** Exercise goal **
Convert the records below into a JSON list of strings, with one string for each line and blank lines omitted.

Begin Records

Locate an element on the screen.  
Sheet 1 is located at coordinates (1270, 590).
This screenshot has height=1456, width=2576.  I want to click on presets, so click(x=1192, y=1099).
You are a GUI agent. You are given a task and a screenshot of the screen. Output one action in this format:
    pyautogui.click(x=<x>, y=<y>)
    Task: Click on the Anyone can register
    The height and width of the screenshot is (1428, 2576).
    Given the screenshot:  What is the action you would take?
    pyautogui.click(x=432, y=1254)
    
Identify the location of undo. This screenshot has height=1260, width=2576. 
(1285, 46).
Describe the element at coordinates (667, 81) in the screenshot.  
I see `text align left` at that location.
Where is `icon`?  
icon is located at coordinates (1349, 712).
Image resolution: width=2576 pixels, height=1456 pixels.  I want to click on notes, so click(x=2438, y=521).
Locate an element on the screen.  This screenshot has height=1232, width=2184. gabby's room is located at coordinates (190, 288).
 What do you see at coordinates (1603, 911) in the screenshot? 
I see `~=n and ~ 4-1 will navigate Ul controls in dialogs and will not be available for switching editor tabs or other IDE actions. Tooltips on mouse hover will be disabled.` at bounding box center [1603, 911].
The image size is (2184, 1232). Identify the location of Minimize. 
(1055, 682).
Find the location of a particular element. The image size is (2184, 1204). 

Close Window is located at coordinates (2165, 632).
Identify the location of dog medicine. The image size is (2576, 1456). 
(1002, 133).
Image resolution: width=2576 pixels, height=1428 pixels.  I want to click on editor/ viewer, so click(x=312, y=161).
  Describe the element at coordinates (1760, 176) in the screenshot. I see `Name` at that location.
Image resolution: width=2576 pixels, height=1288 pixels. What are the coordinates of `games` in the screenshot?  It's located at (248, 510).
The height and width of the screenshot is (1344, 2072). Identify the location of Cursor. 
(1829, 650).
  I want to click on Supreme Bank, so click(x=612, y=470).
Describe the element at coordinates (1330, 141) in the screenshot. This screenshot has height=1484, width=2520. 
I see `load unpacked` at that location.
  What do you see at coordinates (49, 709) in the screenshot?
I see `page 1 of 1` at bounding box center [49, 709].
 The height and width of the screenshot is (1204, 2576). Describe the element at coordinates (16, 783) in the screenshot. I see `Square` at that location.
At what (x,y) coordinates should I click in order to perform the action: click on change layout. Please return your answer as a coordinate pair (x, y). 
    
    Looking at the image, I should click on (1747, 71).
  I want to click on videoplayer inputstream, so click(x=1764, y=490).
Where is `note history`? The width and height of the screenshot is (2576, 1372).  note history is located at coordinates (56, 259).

End Records

** Written response **
[
  "Locate an element on the screen.  ",
  "Sheet 1 is located at coordinates (1270, 590).",
  "This screenshot has height=1456, width=2576.  I want to click on presets, so click(x=1192, y=1099).",
  "You are a GUI agent. You are given a task and a screenshot of the screen. Output one action in this format:",
  "    pyautogui.click(x=<x>, y=<y>)",
  "    Task: Click on the Anyone can register",
  "    The height and width of the screenshot is (1428, 2576).",
  "    Given the screenshot:  What is the action you would take?",
  "    pyautogui.click(x=432, y=1254)",
  "Identify the location of undo. This screenshot has height=1260, width=2576. ",
  "(1285, 46).",
  "Describe the element at coordinates (667, 81) in the screenshot.  ",
  "I see `text align left` at that location.",
  "Where is `icon`?  ",
  "icon is located at coordinates (1349, 712).",
  "Image resolution: width=2576 pixels, height=1456 pixels.  I want to click on notes, so click(x=2438, y=521).",
  "Locate an element on the screen.  This screenshot has height=1232, width=2184. gabby's room is located at coordinates (190, 288).",
  " What do you see at coordinates (1603, 911) in the screenshot? ",
  "I see `~=n and ~ 4-1 will navigate Ul controls in dialogs and will not be available for switching editor tabs or other IDE actions. Tooltips on mouse hover will be disabled.` at bounding box center [1603, 911].",
  "The image size is (2184, 1232). Identify the location of Minimize. ",
  "(1055, 682).",
  "Find the location of a particular element. The image size is (2184, 1204). ",
  "Close Window is located at coordinates (2165, 632).",
  "Identify the location of dog medicine. The image size is (2576, 1456). ",
  "(1002, 133).",
  "Image resolution: width=2576 pixels, height=1428 pixels.  I want to click on editor/ viewer, so click(x=312, y=161).",
  "  Describe the element at coordinates (1760, 176) in the screenshot. I see `Name` at that location.",
  "Image resolution: width=2576 pixels, height=1288 pixels. What are the coordinates of `games` in the screenshot?  It's located at (248, 510).",
  "The height and width of the screenshot is (1344, 2072). Identify the location of Cursor. ",
  "(1829, 650).",
  "  I want to click on Supreme Bank, so click(x=612, y=470).",
  "Describe the element at coordinates (1330, 141) in the screenshot. This screenshot has height=1484, width=2520. ",
  "I see `load unpacked` at that location.",
  "  What do you see at coordinates (49, 709) in the screenshot?",
  "I see `page 1 of 1` at bounding box center [49, 709].",
  " The height and width of the screenshot is (1204, 2576). Describe the element at coordinates (16, 783) in the screenshot. I see `Square` at that location.",
  "At what (x,y) coordinates should I click in order to perform the action: click on change layout. Please return your answer as a coordinate pair (x, y). ",
  "    Looking at the image, I should click on (1747, 71).",
  "  I want to click on videoplayer inputstream, so click(x=1764, y=490).",
  "Where is `note history`? The width and height of the screenshot is (2576, 1372).  note history is located at coordinates (56, 259)."
]